168 Hours: Do You Have More Time Than You Think?

July 23, 2010 | By | Comments (0)

A few weeks ago I interviewed Laura Vanderkam, author of 168 Hours: You Have More Time Than You Think, for my weekly podcast. I was eager to chat with her despite the fact that she takes a jab at Real Simple in the first chapter of her book. Vanderkam's premise is that we are not as "time-starved" as we think we are. To prove this, she interviews several successful people like Theresa Daytner, who in addition to being the CEO of a large construction group bearing her name, is the mother of six, including eight-year-old twins.

Daytner likes to exercise and play in her garden. She reads Jodi Picoult novels in addition to her regular book club picks (because she's got time to read for fun and for discussion). She schedules regular appointments for hair and massages. Somehow, this woman seems to have the time to do it all while still sleeping seven hours a night. Oh yeah, did I mention she also coaches a soccer team?
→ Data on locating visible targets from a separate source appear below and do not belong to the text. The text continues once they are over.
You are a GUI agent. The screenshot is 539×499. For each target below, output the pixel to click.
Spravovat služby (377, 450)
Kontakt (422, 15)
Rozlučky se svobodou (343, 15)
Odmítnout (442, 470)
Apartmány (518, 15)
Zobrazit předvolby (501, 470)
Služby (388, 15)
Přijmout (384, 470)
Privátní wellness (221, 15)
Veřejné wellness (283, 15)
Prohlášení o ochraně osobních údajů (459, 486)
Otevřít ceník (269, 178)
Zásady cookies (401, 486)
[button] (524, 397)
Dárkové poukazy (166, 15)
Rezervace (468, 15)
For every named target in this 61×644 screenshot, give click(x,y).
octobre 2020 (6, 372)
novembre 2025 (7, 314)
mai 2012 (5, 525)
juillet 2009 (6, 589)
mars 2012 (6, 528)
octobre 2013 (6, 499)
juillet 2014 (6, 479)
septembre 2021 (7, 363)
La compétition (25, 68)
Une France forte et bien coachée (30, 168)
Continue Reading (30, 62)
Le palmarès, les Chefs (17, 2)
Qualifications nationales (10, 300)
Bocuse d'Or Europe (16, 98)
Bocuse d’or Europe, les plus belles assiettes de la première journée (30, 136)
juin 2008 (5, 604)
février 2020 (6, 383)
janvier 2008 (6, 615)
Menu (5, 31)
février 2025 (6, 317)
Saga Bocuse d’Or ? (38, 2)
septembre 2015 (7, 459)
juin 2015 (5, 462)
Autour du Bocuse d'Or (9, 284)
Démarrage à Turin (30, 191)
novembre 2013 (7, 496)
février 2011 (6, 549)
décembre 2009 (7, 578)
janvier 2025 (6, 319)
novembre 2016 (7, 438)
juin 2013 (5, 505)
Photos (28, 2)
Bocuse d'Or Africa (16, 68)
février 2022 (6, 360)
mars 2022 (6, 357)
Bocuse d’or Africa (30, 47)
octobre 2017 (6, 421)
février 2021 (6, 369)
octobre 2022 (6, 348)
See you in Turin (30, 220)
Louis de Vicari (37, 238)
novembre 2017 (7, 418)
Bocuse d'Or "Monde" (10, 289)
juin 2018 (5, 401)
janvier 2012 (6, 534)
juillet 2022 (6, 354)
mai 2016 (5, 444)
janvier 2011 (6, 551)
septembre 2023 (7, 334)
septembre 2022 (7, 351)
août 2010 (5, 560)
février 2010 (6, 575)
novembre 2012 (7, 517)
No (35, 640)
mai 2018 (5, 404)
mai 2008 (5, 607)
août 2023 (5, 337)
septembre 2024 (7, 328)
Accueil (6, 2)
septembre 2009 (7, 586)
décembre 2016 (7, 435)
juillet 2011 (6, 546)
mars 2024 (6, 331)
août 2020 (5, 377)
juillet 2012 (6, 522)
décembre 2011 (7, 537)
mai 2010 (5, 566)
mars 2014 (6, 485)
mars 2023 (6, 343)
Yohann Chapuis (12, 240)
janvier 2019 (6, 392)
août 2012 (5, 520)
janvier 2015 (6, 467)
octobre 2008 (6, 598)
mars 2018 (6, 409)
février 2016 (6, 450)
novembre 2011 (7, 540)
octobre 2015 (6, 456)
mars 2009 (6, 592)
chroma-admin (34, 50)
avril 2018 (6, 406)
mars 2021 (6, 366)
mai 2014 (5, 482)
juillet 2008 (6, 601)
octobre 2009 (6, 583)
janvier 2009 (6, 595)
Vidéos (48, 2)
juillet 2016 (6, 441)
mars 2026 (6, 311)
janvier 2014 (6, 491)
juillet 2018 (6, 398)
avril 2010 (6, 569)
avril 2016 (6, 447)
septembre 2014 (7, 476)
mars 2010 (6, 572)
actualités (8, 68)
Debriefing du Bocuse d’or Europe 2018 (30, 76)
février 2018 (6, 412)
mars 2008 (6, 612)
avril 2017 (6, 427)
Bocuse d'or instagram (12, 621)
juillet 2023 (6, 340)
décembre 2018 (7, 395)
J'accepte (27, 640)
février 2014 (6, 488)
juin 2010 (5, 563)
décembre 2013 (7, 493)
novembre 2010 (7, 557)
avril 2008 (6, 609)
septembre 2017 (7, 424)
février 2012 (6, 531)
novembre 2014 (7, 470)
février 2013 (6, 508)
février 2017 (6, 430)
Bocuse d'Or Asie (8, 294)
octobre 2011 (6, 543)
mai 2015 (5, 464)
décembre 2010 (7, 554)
Reading about Daytner—and other successful people like her—made me feel slightly inadequate. But more important, the book helped me take stock of how much more I could be accomplishing in a given week and identify where my time is spent needlessly. Do I really need that extra trip to Target? Do I have to spend half of Saturday looking at window treatments in three different stores when I could as easily order them online?

Some listeners of my podcast disagreed with Vanderkam's philosophy. "Was I the only one to find this completely crazy," one listener wrote. "There are so many
things besides working and sleep that need to be done and don’t feel
optional. I don’t think it is as simple as 168 hours minus sleep time [and] work time. There are school drop offs and pick ups, homework, meal
prep, laundry, doctors visits, bill paying, bathtime…"

Another commented, "Really, how can we of the normal world take this seriously?"

Vanderkam's main point is that most of us have absolutely no idea how we spend our 168 hours a week. She suggests keeping a time diary, starting with a completely blank weekly grid with the 168 hourly time slots. When you start filling it with work and sleep, you still have more time per week outside of work than you do in (assuming a 50-hour work week).

I've tried to take some of Vanderkam's suggestions to heart. Instead of saying "I don't have time" for something, I substitute the words "That's not a priority." This tiny change has helped me figure out which tasks are truly important and which ones are not. I've also given up on extraneous errands. For example, I thought about going to the store today during lunch but decided it was more important to get this blog post written.

Have you ever tracked your time in a diary? Do you know how you spend your 168 hours every week?